Natasha: We had roasted chicken, a couple of different salads — a kale Caesar and radicchio with citrus — and a steak with garlic-horseradish cream that was super good. Fingerling potatoes, beautiful roasted carrots that were really buttery, ravioli, a tempura cauliflower for the vegetarians and vegans.
Kevin: There were speeches from my parents, from Natasha’s father, John, and from my friend John and Natasha’s friend Patrick.
Natasha: The friend speeches were knockouts — super funny, heartfelt, and got the crowd going. We were really happy with the pacing of everything. Kevin spent many, many hours in Photoshop designing the place mats. He had the idea of creating something like you see at a diner, and having it be fake ads. He pulled logos and stuff off the internet, and the ads represent things that we love; there was an ad for a business called Monty’s Dishwashing Services, which is our dog, for our corner bodega, for my dad’s HVAC company and his mom’s publishing consulting company.
Kevin: We wanted to have a little merch-y angle, so we made matches and pens and the placemats. I took a bunch of inside jokes and things: the bar in our neighborhood, the diner in Tash’s hometown, the bodega guys on the corner. You can buy a pack of blank place mats on Amazon, and I just ran them through the photocopier at work.
Natasha: We had an amazing DJ, James Mulry, who is probably one of the best reviewed DJs on the internet. He was super smart and considerate about dance philosophy and party psychology. He really wanted to work with us to make sure we got the party we wanted, and gave lots of good advice to make sure it flowed.
Kevin: We had an extensive list of do-not-plays.
Natasha: No “Build Me Up Buttercup.” No “Shut Up and Dance with Me.” We gave him a lot of ’70s disco and early 2000s indie.
Kevin: We gave James a playlist probably ten hours long, and were like, “Here’s the pool for you to swim in.”
Natasha: People lost their minds when he played “Deceptacon” [by Le Tigre]. There were people of all ages dancing. Everybody really went for it, and it was great.
Kevin: Our first dance was to Gwen McCrae’s “Rock Your Baby.” We wanted to do a fun disco song and, that’s just a great one.
Natasha: We didn’t do a cake-cutting, but there was a chocolate cake with espresso buttercream from a bakery in Jeffersonville. My friend Alexandra at Stemme Fatale, who was also the florist, added flowers to the cake. We served Fernet, which is polarizing; not everyone loves it, but because it was there and accessible, people were guzzling it like it was water. It was kind of charming, kind of gross.
Kevin: We served it in those Greek deli cups. We keep those around the house in case we want to make coffee to go in the morning, or if we want to take the dog for a walk with a gin and tonic. We also had a bunch of pies, chocolate and apple.
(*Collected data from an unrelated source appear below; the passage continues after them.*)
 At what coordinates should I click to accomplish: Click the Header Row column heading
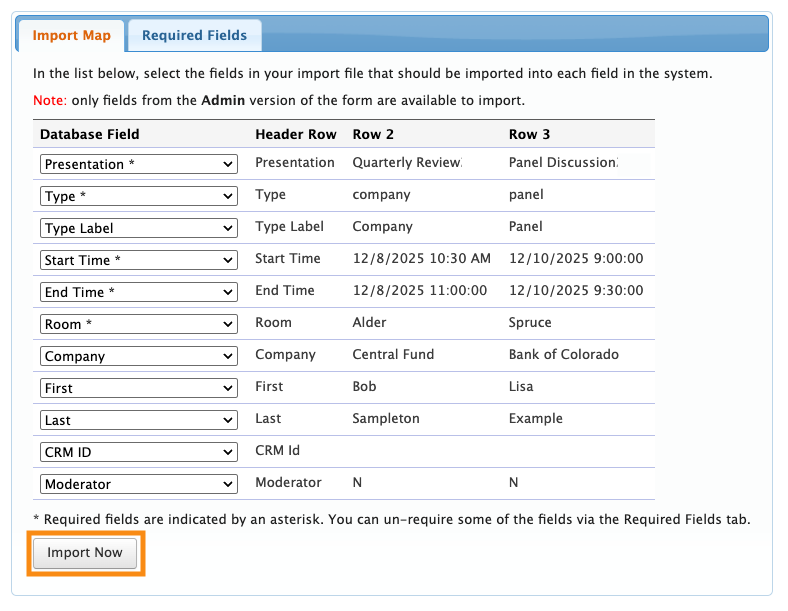click(x=295, y=134)
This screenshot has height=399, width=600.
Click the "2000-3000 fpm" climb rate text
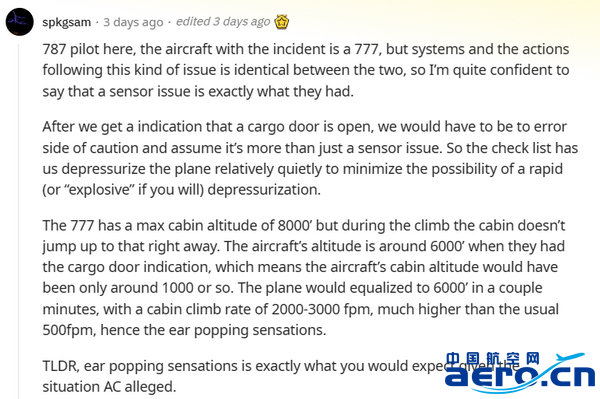[322, 309]
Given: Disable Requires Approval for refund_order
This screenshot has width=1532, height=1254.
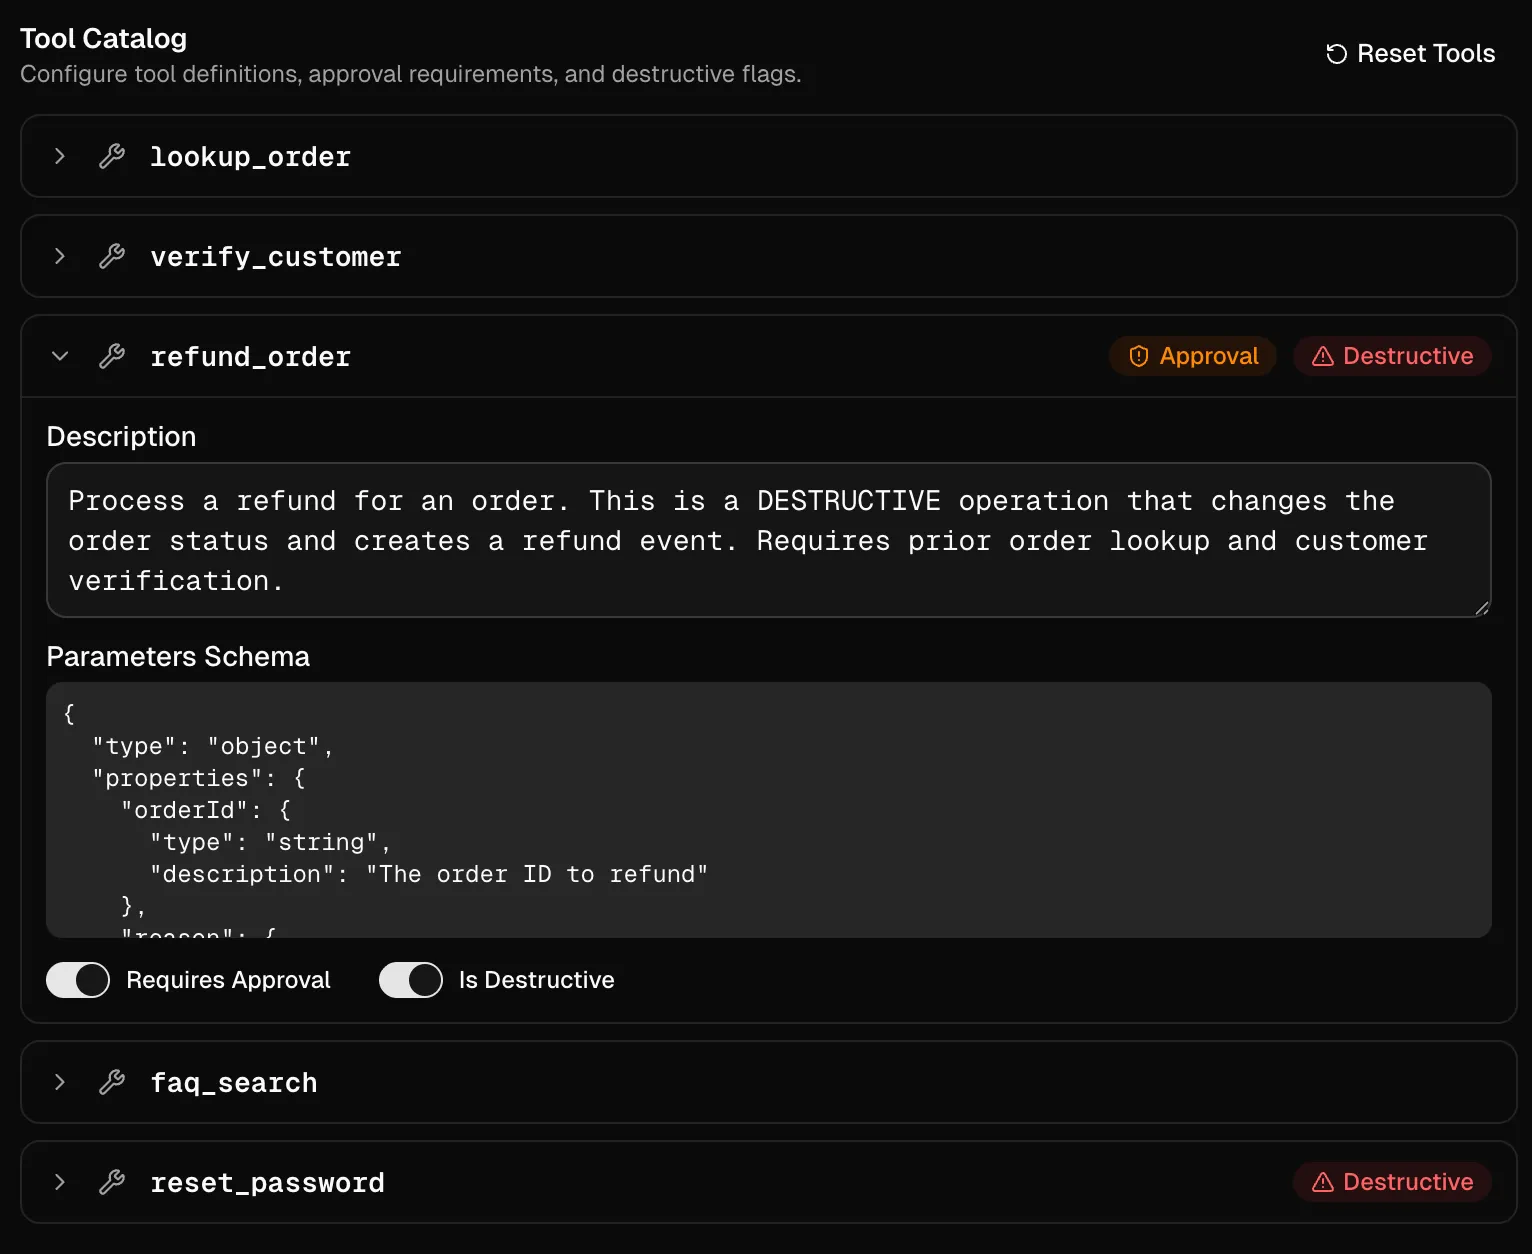Looking at the screenshot, I should (77, 980).
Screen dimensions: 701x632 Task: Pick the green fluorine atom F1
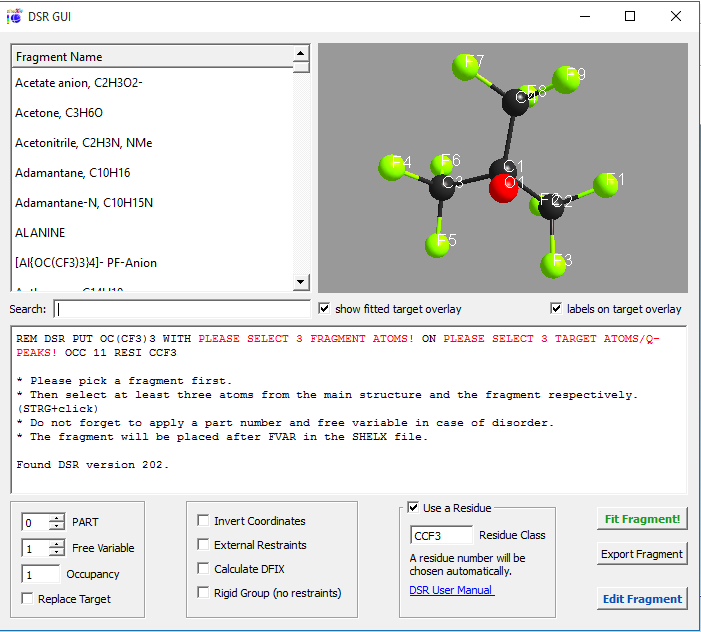(x=606, y=183)
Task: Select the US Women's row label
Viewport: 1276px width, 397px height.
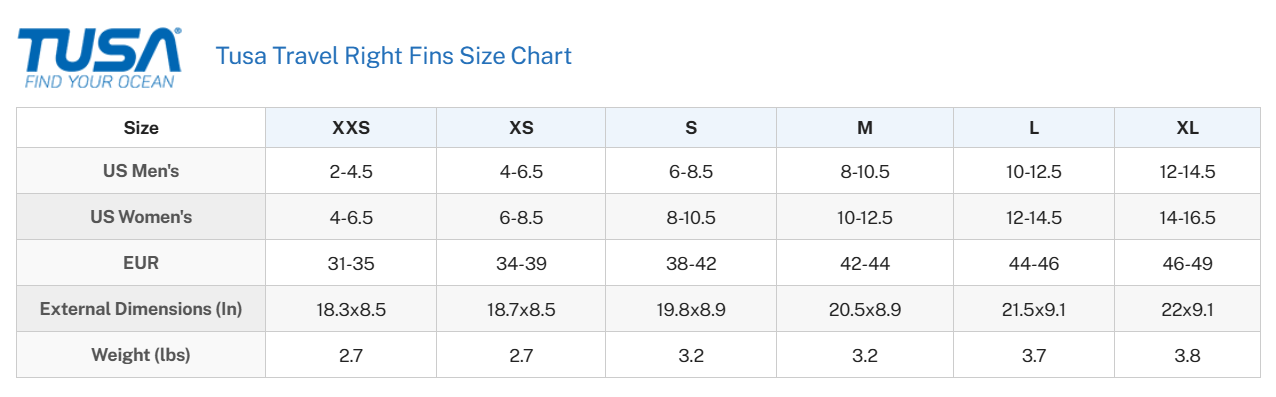Action: pyautogui.click(x=141, y=217)
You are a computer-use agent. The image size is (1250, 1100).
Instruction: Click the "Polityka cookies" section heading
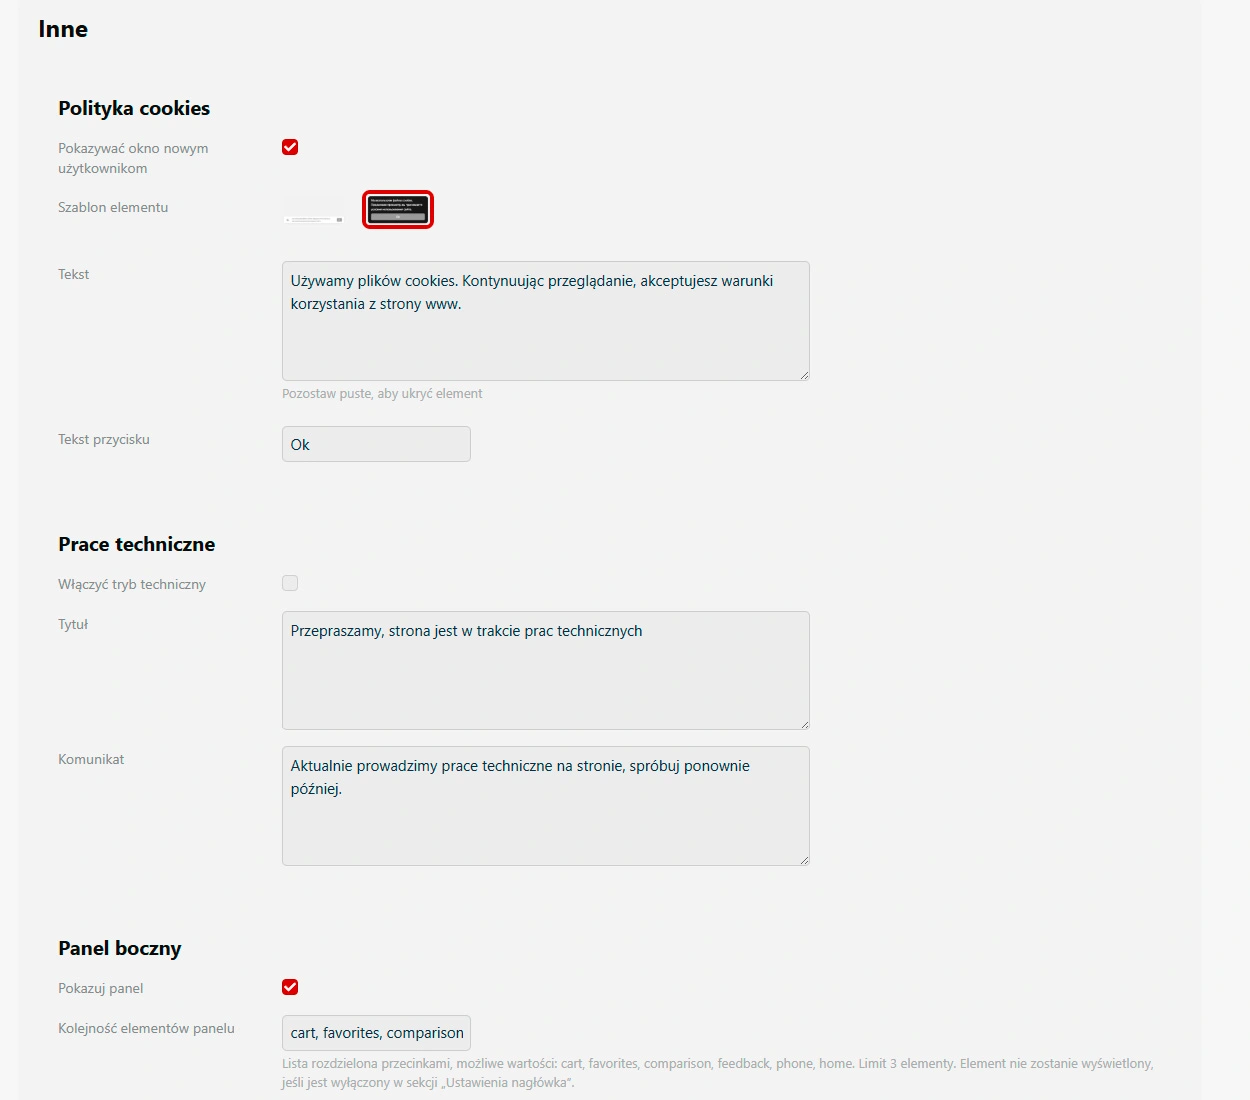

Natasha: The after-party was in the same tavern where we had our martinis and fries. They set up a karaoke machine and put out bowls of tater tots and sliders and dipping sauces, just dreamy pub food.
Kevin: Then we pulled everybody back over into the tavern, and we had a karaoke machine set up. We just did karaoke and had quesadillas in the tavern until 2:30 a.m.
Natasha: People stayed pretty late and made some bold, brave choices. Kevin and I duetted on Faith Hill’s “Breathe.” I had no voice left from the day, so it was one of my weaker karaoke performances.